A more comprehensive welfare approach ought to take the redistributive effects of property related crime into account. However, it seems likely that those benefits are outweighed by the costs of crime. Each small transfer of wealth through property crime in general causes far more damage in financial terms to actual and potential victims of such crime, given the additional distress and avoidance costs.
In addition to being a ‘leaky’ form of transfer it is likely to be a highly inefficient one; wealthier individuals and households can afford defensive expenditures which direct property crime elsewhere, and selection by property prices means that low income criminals are likely to have other low income people as their immediate neighbours and most obvious targets. This is backed by the observation that the burden of crime falls disproportionately on low income households.
Returning to the efficiency of the transfer mechanism, it is highly likely that if property crime were reduced to zero, social welfare would increase. In this circumstance, the minor redistributive benefits of such crimes could be achieved much more efficiently through taxation and direct payments to those most in need. For violent crimes without transfers of wealth, there are no redistributive benefits at all except insofar as they may deter or eliminate individuals who were otherwise harming those on low incomes. These seem likely to constitute only a small fraction of violent crime.

• **MATERIAL**:

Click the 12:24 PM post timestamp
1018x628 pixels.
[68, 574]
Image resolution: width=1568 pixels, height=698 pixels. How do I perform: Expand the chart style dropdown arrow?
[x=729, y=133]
==
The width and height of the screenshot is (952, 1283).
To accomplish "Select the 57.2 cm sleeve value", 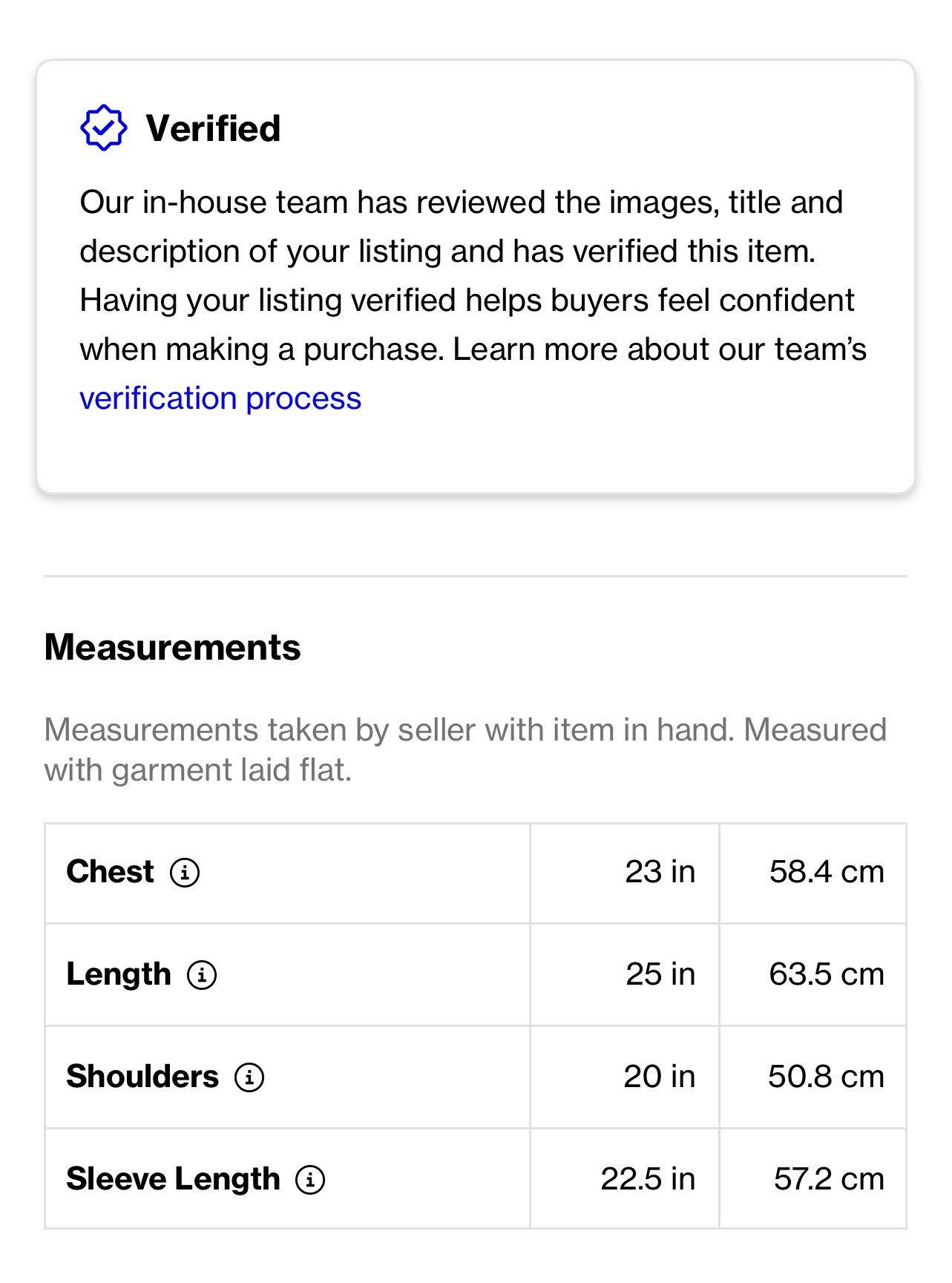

• **TO DO**:
a - Decide whether each statement agrees with the passage on crime and redistribution: (i) the burden of crime falls disproportionately on low income households; (ii) violent crimes without transfers of wealth bring substantial redistributive benefits; (iii) reducing property crime to zero would likely increase social welfare. For each statement, answer yes or no and quote the words of the passage that decide it.
b - Write out, word for word, everything in the passage on crime and redistribution from "A more comprehensive" down to "and avoidance costs.".

• **ANSWERS**:
a -
(i) Yes: "the burden of crime falls disproportionately on low income households"
(ii) No: "For violent crimes without transfers of wealth, there are no redistributive benefits at all except insofar as they may deter or eliminate individuals who were otherwise harming those on low incomes"
(iii) Yes: "it is highly likely that if property crime were reduced to zero, social welfare would increase"

b -
A more comprehensive welfare approach ought to take the redistributive effects of property related crime into account. However, it seems likely that those benefits are outweighed by the costs of crime. Each small transfer of wealth through property crime in general causes far more damage in financial terms to actual and potential victims of such crime, given the additional distress and avoidance costs.